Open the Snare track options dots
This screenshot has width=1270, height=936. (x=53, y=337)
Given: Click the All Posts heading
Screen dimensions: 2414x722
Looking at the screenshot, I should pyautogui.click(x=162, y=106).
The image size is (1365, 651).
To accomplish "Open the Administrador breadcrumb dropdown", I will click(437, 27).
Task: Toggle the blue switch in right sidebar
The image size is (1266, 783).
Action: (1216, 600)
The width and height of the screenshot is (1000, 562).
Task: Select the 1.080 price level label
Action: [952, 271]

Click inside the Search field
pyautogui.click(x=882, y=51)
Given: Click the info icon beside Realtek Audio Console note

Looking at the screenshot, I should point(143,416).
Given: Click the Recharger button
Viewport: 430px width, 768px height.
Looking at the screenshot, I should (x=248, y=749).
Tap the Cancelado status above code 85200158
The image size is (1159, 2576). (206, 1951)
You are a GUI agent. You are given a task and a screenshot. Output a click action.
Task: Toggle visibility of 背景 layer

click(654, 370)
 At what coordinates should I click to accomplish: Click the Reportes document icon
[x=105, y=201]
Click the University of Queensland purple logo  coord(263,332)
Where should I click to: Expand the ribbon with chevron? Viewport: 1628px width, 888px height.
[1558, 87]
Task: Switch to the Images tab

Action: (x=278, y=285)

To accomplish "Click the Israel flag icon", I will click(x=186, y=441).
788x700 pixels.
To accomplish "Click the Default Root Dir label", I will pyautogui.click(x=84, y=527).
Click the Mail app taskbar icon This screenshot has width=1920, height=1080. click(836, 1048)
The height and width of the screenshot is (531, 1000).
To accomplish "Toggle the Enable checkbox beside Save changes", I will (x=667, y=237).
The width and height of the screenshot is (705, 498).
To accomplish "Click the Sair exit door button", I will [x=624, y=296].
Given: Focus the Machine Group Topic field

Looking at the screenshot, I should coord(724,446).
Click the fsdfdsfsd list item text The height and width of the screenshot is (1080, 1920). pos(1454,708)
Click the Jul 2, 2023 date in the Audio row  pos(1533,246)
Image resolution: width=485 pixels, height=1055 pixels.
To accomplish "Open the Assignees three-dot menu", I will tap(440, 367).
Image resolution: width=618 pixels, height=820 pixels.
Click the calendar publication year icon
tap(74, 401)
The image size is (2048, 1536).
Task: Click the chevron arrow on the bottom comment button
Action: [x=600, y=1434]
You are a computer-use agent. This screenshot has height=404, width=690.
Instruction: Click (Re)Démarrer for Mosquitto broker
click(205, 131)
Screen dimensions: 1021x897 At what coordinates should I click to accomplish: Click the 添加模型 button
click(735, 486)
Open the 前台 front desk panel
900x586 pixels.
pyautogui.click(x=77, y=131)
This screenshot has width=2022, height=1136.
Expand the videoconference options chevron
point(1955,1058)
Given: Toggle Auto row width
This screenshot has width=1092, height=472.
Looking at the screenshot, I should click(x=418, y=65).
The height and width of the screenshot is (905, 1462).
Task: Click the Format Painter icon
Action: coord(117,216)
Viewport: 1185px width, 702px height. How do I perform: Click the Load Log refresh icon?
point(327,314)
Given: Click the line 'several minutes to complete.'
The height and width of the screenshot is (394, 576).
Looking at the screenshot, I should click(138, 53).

Work instructions: Scan the records for the word "agent", and copy each line where it is found.

Task response:
You are a GUI agent. You are given a task and a screenshot. Output a click action.
You are a computer-use agent. This screenshot has height=404, width=690.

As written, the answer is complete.